Let’s get technical. The phrase “whose relationship to the decedent is in controversy” is a restrictive clause that limits the meaning of the phrase “a party in interest.” Introduced by the pronouns, who, that, which, and whose, a restrictive clause defines the meaning of the noun or noun phrase and is essential to the meaning of the sentence because it limits the thing it refers to. The phrasing at issue is a restrictive clause. “Whose relationship to the decedent is in controversy” is not preceded by a comma and is introduced by the pronoun “whose.” “Whose relationship to the decedent is in controversy” is used to limit the meaning of the noun phrase “any party in interest” to mean a party whose relationship to the decedent has not yet been proven, or is “in controversy.” Universally agreed upon English grammatical rules make this interpretation unequivocal.

If this statute is interpreted based on the grammatical rules set out above, then the court has legislative authority to order DNA testing from two parties: (1) the decedent and (2) the interested party with an unproven biological relationship with the decedent. The court does not have authority to order a party with a proven, uncontroversial, relationship to the decedent to submit to a DNA test.

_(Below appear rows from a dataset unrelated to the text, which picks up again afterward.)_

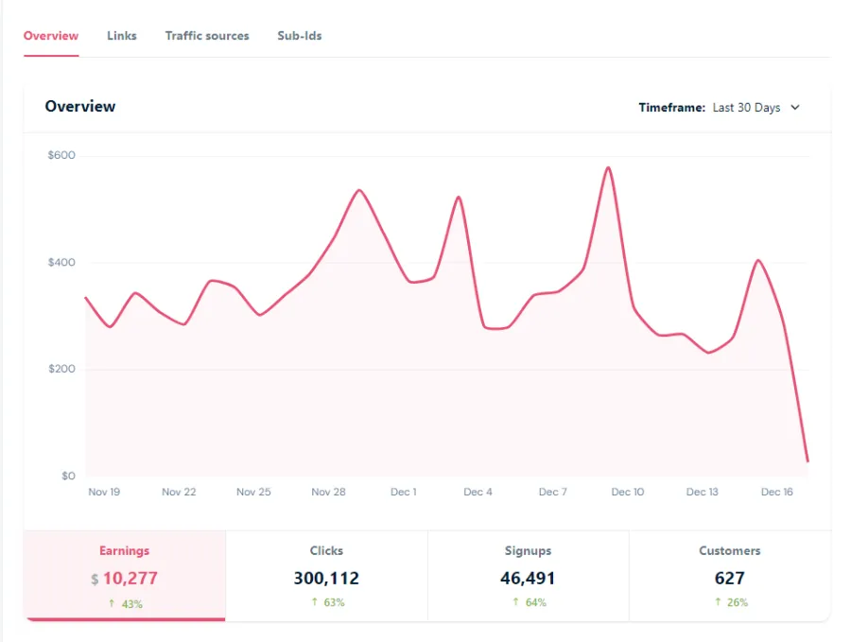The image size is (851, 642).
Task: Click the Overview panel heading
Action: 79,106
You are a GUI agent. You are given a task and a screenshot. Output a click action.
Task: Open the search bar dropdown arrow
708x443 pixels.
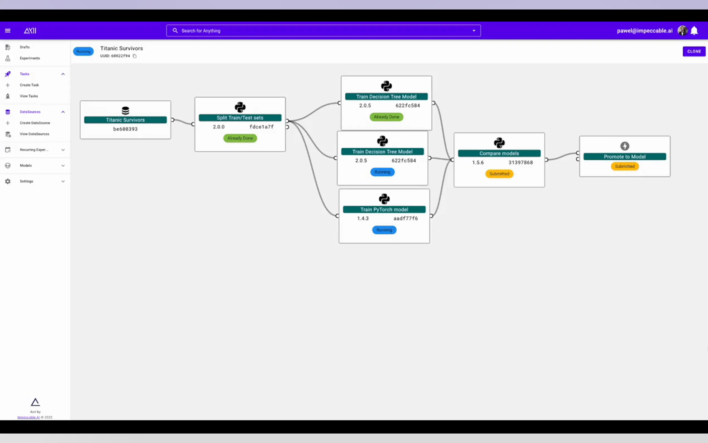pos(474,31)
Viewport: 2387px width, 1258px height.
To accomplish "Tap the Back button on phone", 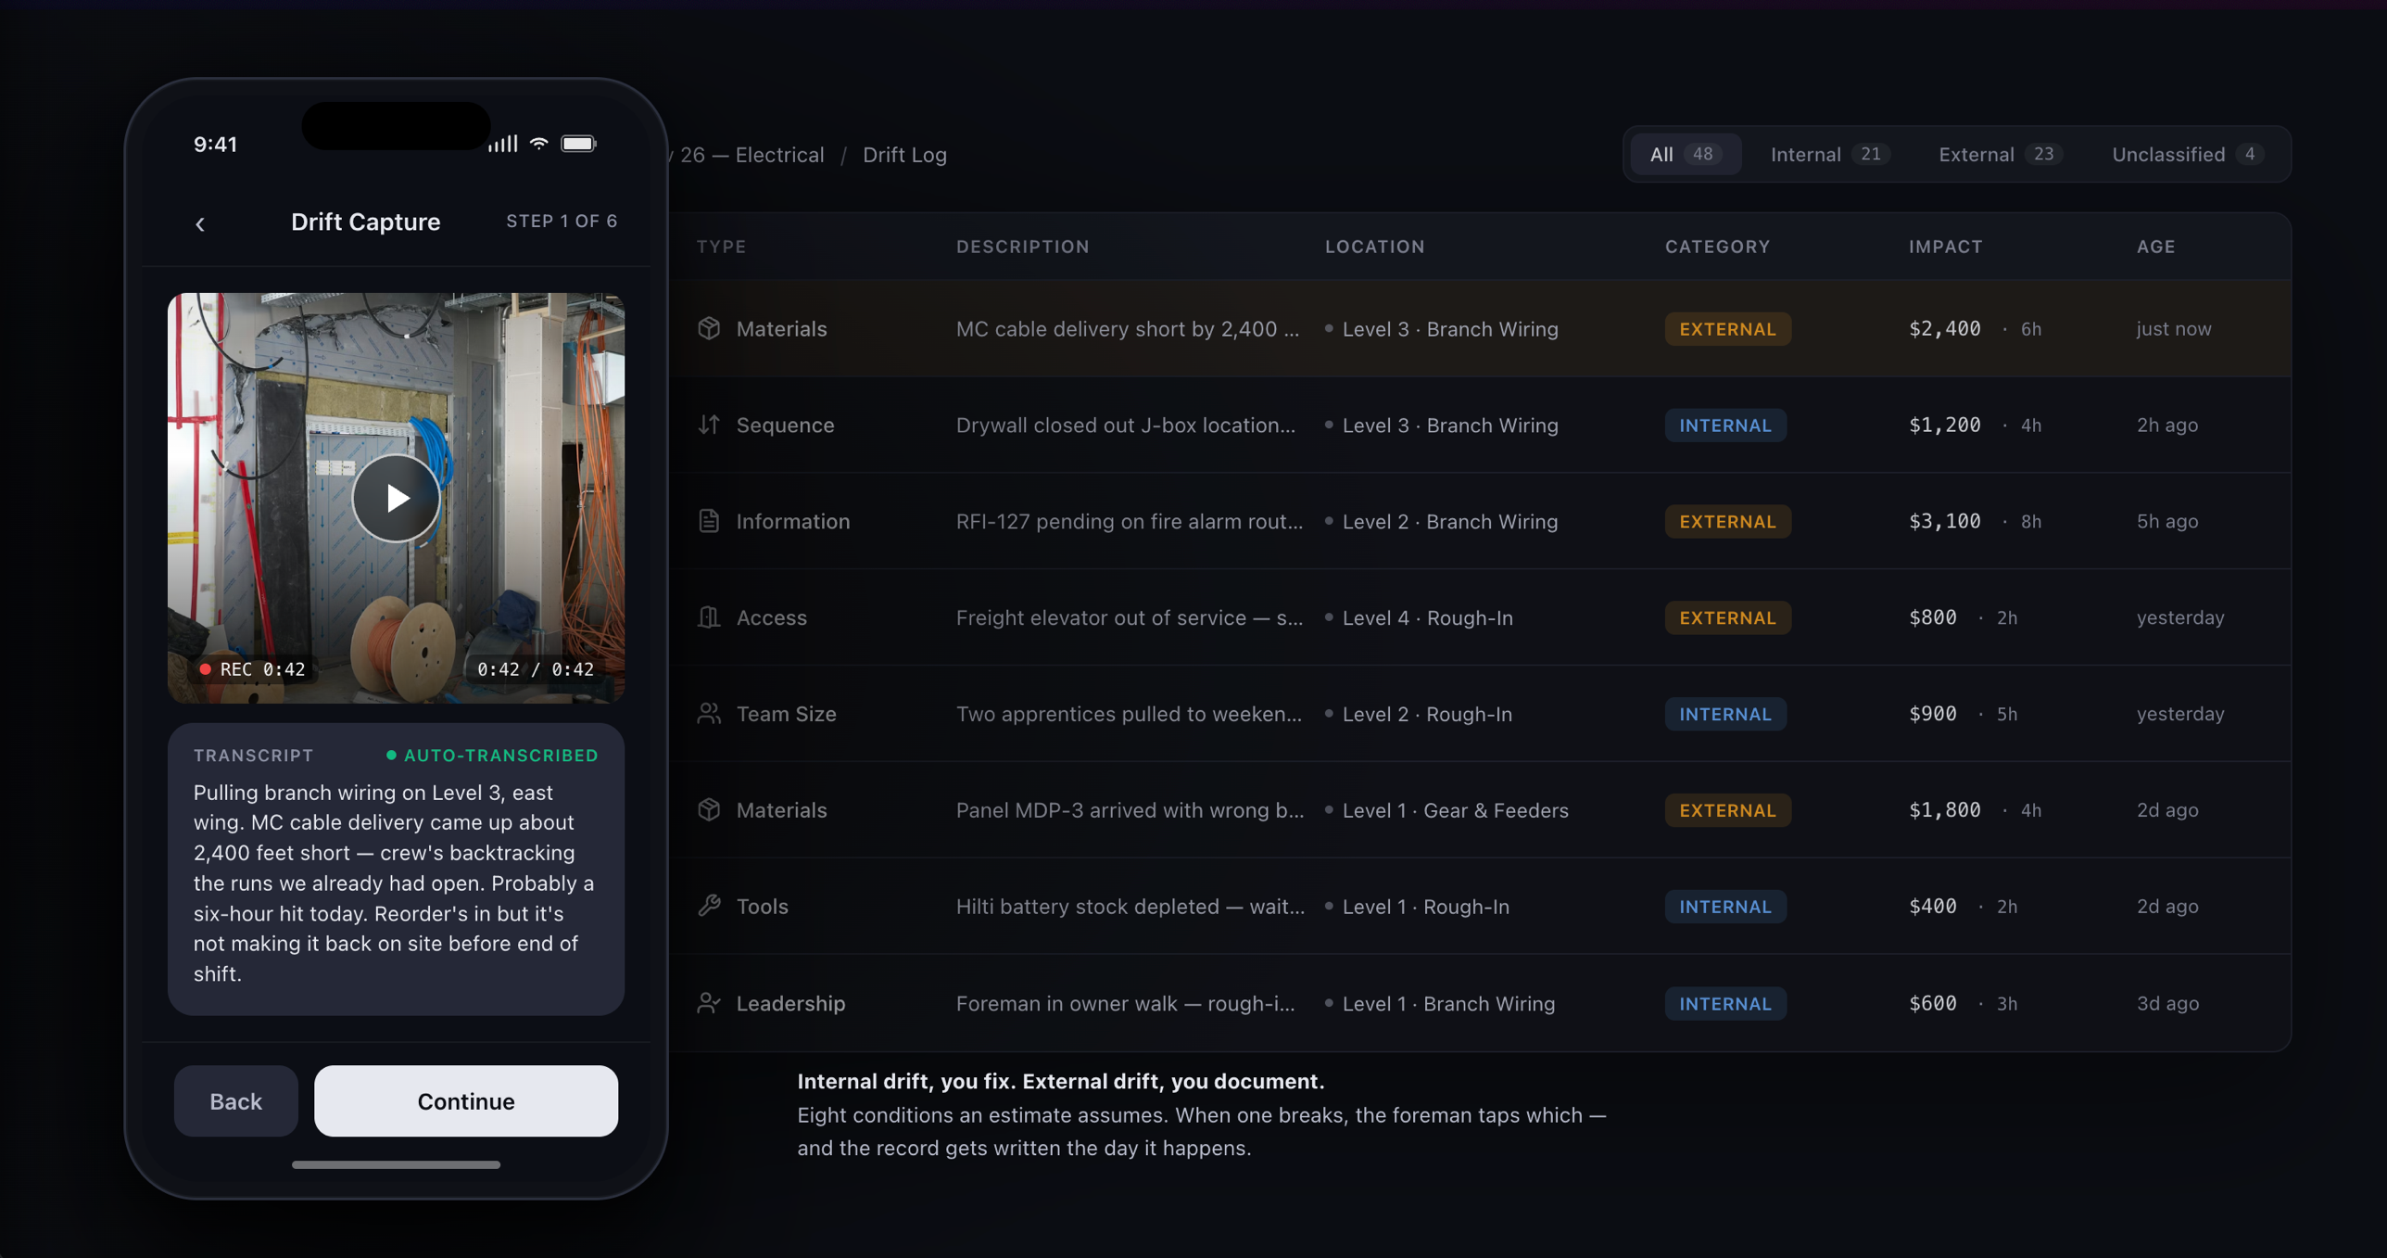I will click(235, 1101).
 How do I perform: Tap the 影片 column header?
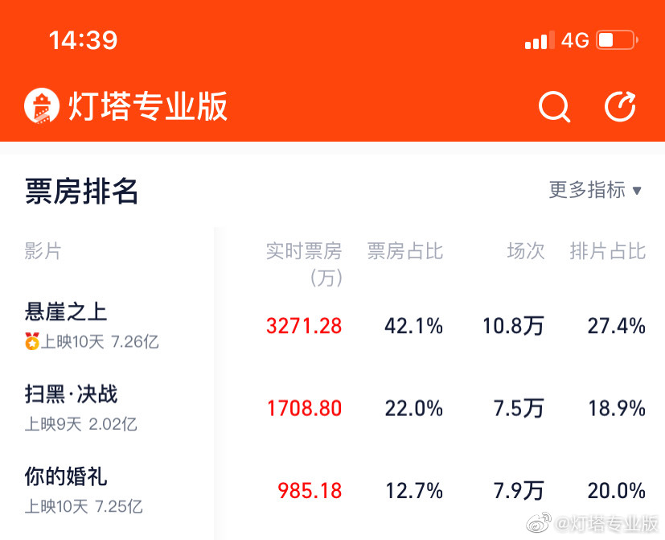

This statute isn’t vague – the wording is concise, and the meaning is clear. But any attorney who’s spent significant time in courtrooms knows that judges aren’t law professors, and nuanced, technical (correct) arguments often lose to a judge’s idea of what is “right” or “wrong” in a specific context. It’s a frustrating result that, due to the delay, cost and uncertainty of the appellate process, often goes unchecked. This isn’t to say that judges aren’t often right – courts of review have long recognized a trial court’s right to recognize a statute’s implied authority, and statutes are often rewritten to make previously implied authority explicit. But this is simply not one of those occasions.

While most legislators aren’t lawyers, they are still legal writers and beholden to the same level of technical specificity that governs the rest of us. When interpreting the statutes that legislators write, judges must apply universally accepted English grammatical rules. Judges must assume that the legislature expects for laws to be interpreted according to a clear reading of the language based on grammatical rules that govern punctuation and composition. Holding otherwise doesn’t just lead to a lot of frustrated lawyers – it makes following the law confusing, which will make life harder, in general, for everyone.